## Action item:
Look through the records below and collect all lines that hold the string "Click".
[[ Data for the task open ]]
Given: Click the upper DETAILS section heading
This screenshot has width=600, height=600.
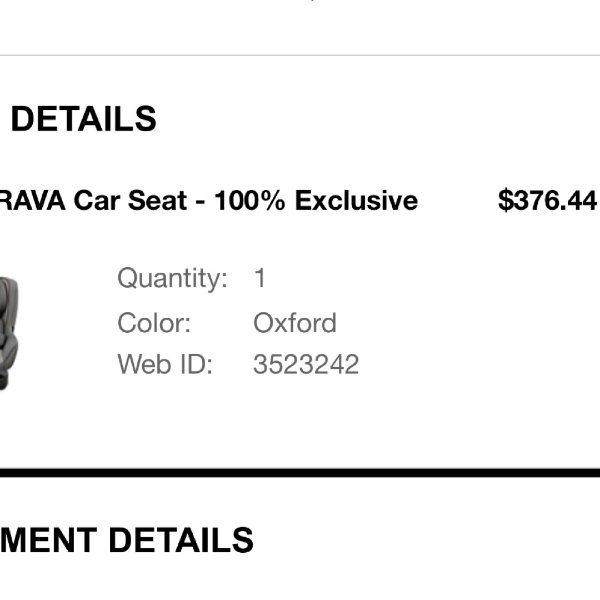Looking at the screenshot, I should 84,119.
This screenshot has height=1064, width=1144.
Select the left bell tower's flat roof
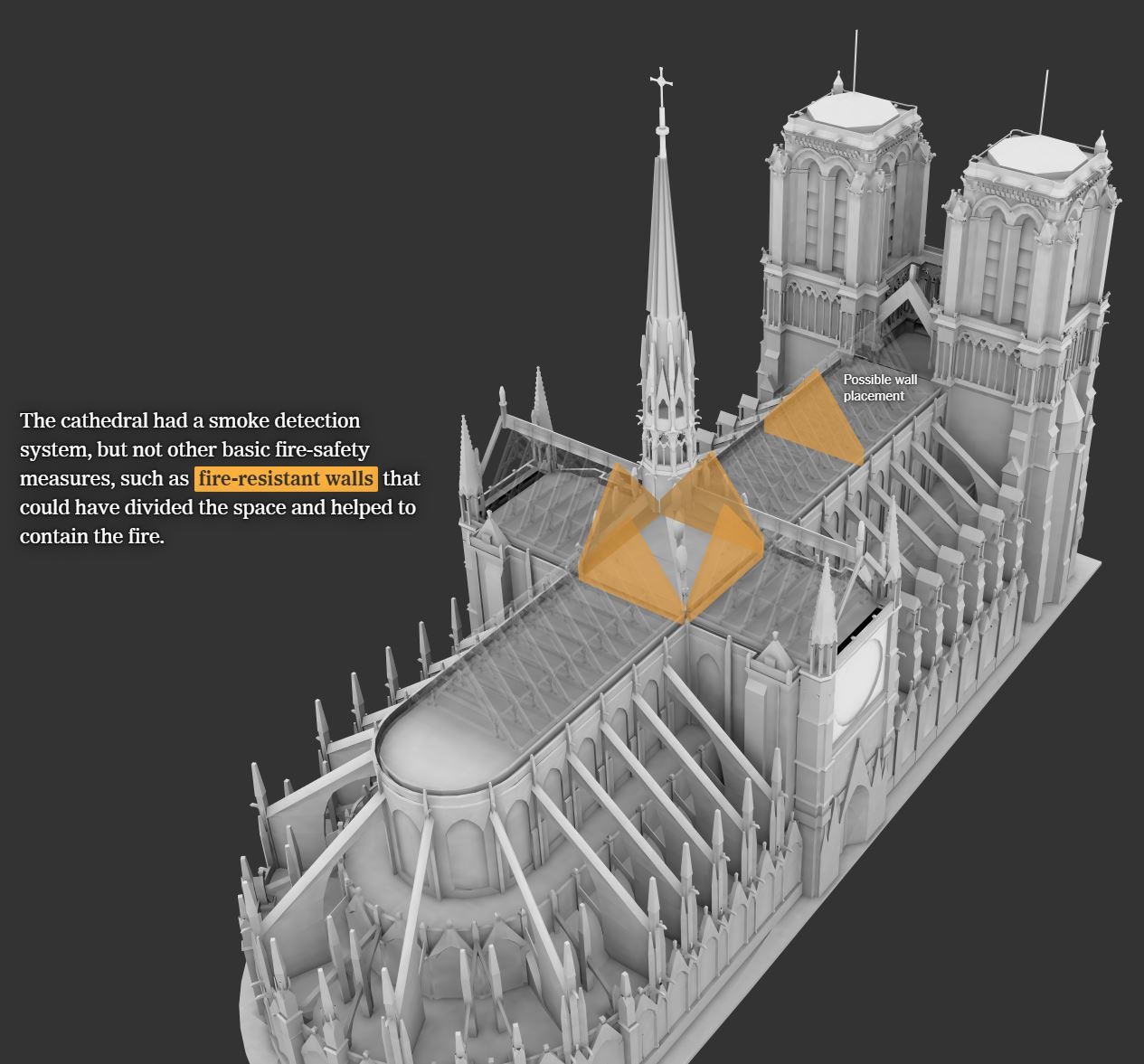(x=853, y=110)
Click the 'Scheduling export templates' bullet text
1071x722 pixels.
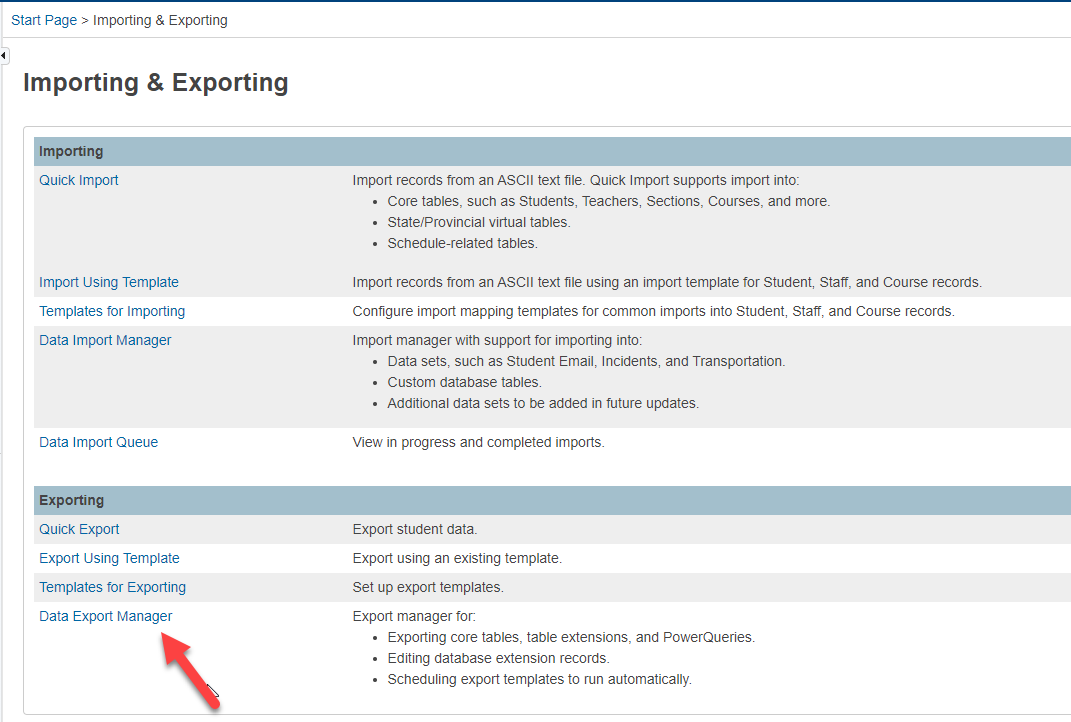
[[ Data for the task closed ]]
## Exercise output:
Given: Click the upper DETAILS section heading
Click the 'Scheduling export templates' bullet text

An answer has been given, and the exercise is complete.